> **WHAT YOU HAVE TO DO**:
Rewrite the stretch of the Carl Orff biography from "Carl Orff (10" through "enjoyed collecting insects.", substituting "marionette plays" for "puppet shows".

> **TEXT**:
Carl Orff

From Wind Repertory Project
Carl Orff

Biography

Carl Orff (10 July 1895, Munich, German – 29 March 1982, Munich) was a 20th-century German composer, best known for his cantata Carmina Burana (1937). In addition to his career as a composer, Orff developed an influential approach toward music education for children.

Orff's family was Bavarian and was active in the Army of the German Empire. His paternal grandfather was a Jew who converted to Catholicism.

Orff started studying the piano at the age of five, and he also took organ and cello lessons. He soon found that he was more interested in composing original music than in studying to be a performer. Orff wrote and staged puppet shows for his family, composing music for piano, violin, zither, and glockenspiel to accompany them. He had a short story published in a children's magazine in 1905 and started to write a book about nature. In his spare time he enjoyed collecting insects.

> **SOURCE INFORMATION**:
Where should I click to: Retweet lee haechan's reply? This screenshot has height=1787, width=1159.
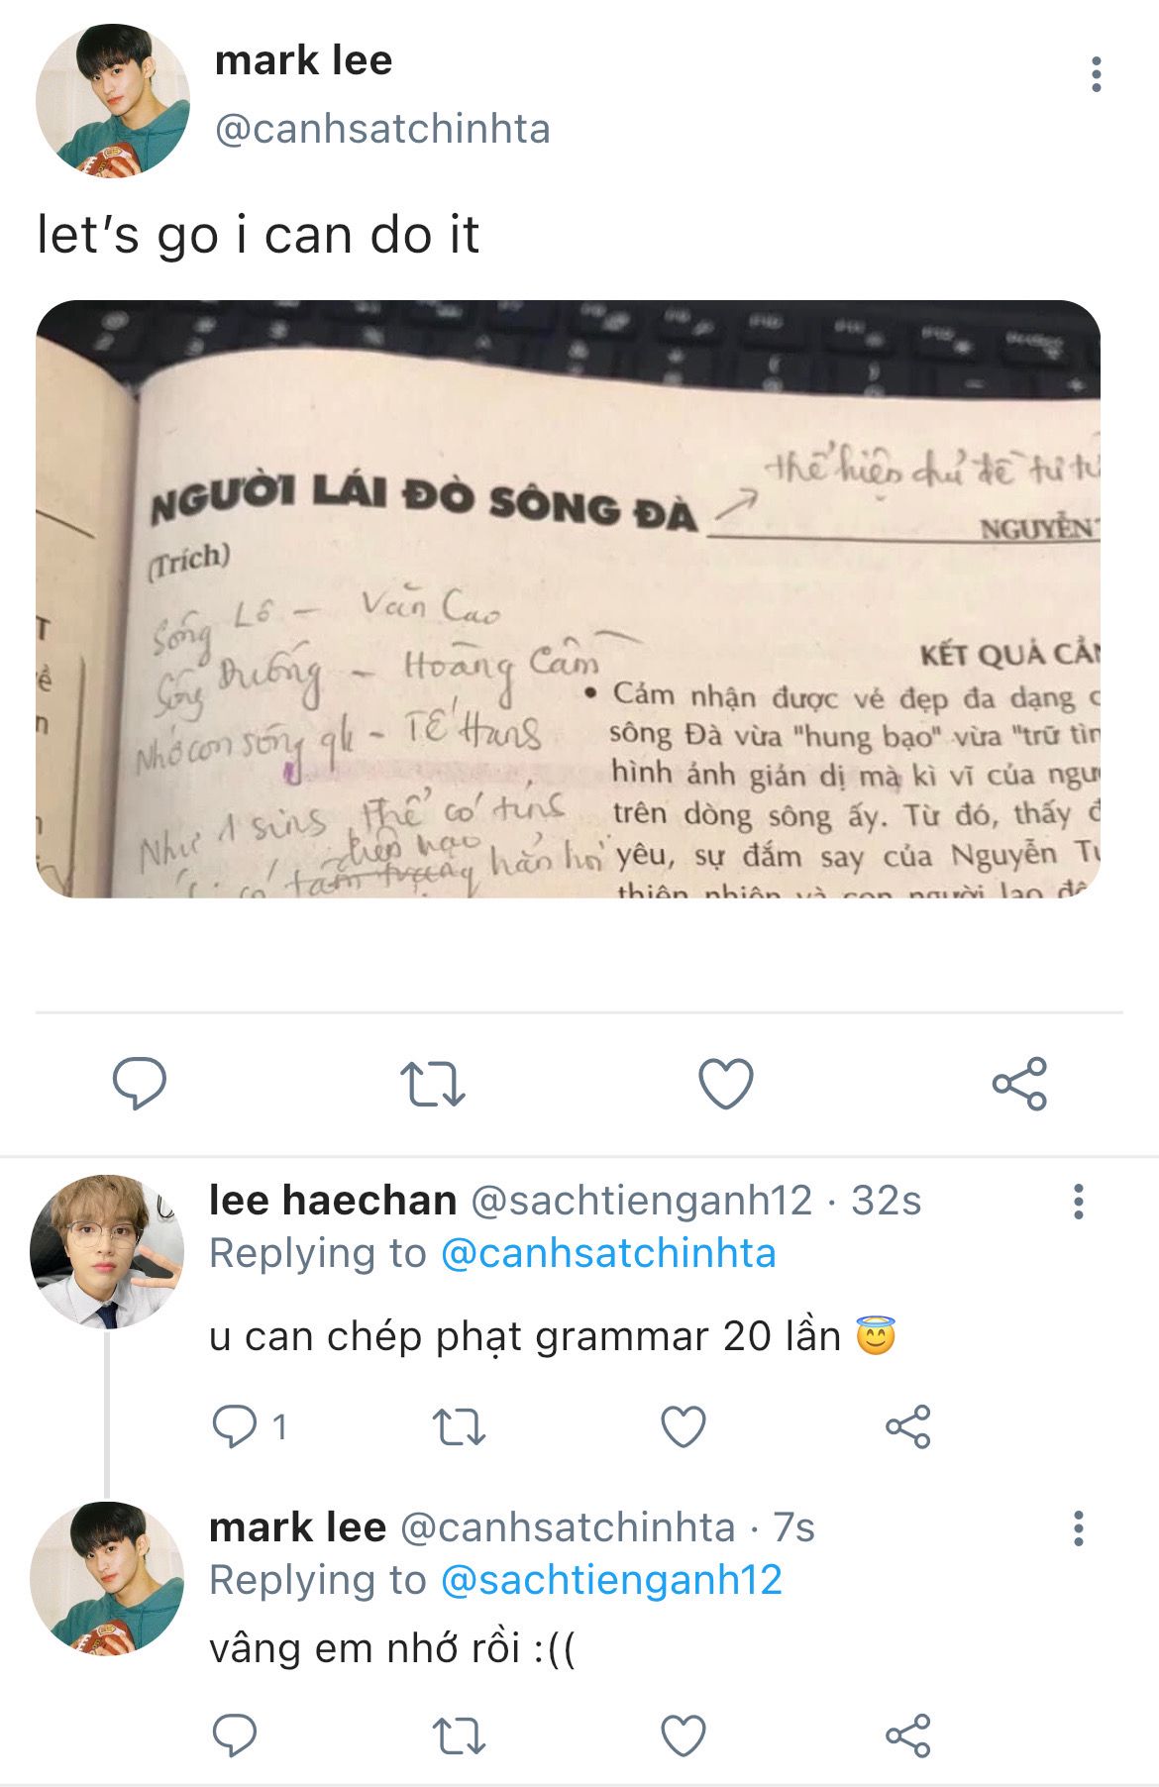coord(460,1427)

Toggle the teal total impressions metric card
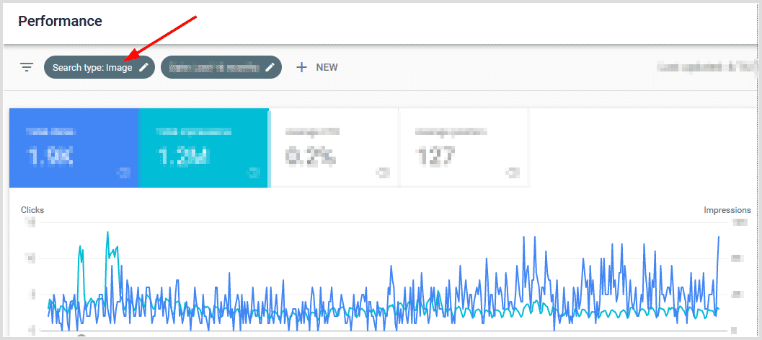tap(203, 147)
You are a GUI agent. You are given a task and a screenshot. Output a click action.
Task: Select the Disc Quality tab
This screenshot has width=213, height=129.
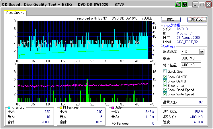pos(15,13)
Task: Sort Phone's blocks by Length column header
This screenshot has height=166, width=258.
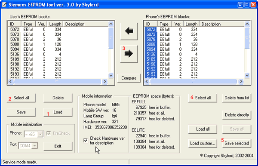Action: pyautogui.click(x=191, y=24)
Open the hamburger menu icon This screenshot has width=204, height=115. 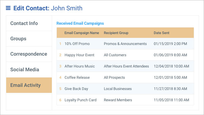(x=8, y=8)
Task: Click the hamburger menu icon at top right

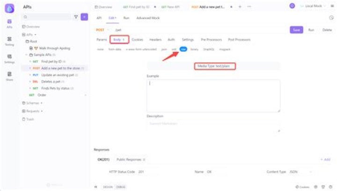Action: 332,7
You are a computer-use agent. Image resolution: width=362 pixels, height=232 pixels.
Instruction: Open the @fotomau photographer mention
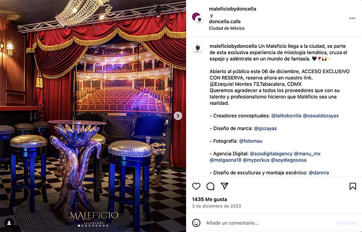pos(251,141)
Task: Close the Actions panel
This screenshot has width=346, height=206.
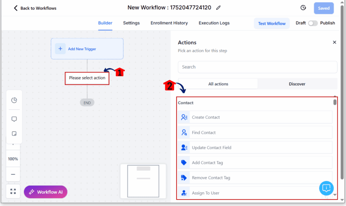Action: [x=334, y=42]
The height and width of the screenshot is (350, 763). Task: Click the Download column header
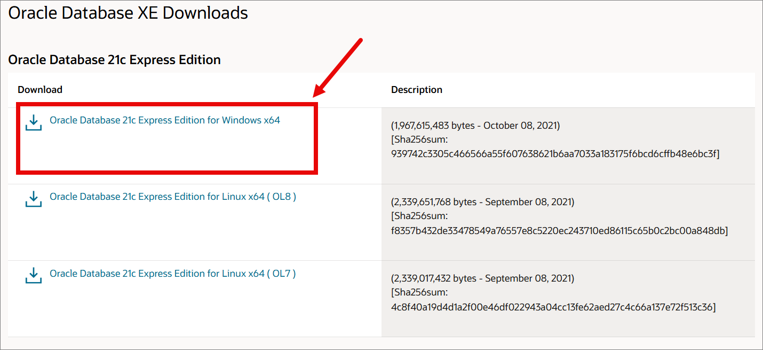pos(40,90)
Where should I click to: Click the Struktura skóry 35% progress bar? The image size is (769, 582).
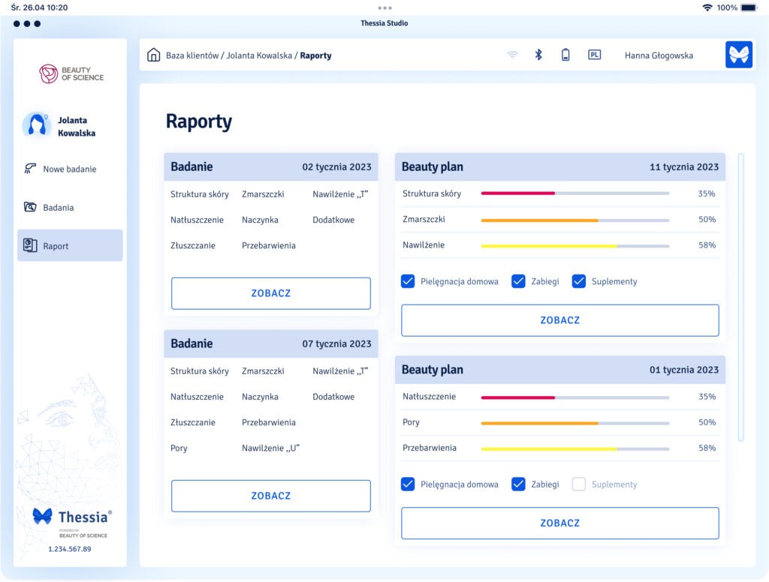point(574,194)
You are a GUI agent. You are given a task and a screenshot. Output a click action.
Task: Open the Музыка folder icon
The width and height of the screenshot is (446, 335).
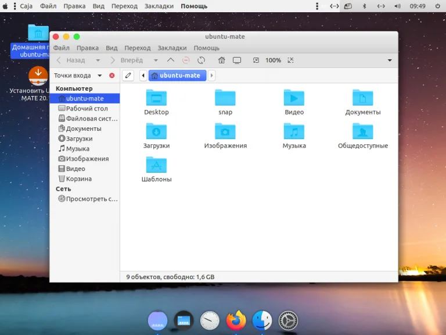pyautogui.click(x=294, y=131)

> **EXERCISE OUTPUT**:
Carl Orff (10 July 1895, Munich, German – 29 March 1982, Munich) was a 20th-century German composer, best known for his cantata Carmina Burana (1937). In addition to his career as a composer, Orff developed an influential approach toward music education for children.

Orff's family was Bavarian and was active in the Army of the German Empire. His paternal grandfather was a Jew who converted to Catholicism.

Orff started studying the piano at the age of five, and he also took organ and cello lessons. He soon found that he was more interested in composing original music than in studying to be a performer. Orff wrote and staged marionette plays for his family, composing music for piano, violin, zither, and glockenspiel to accompany them. He had a short story published in a children's magazine in 1905 and started to write a book about nature. In his spare time he enjoyed collecting insects.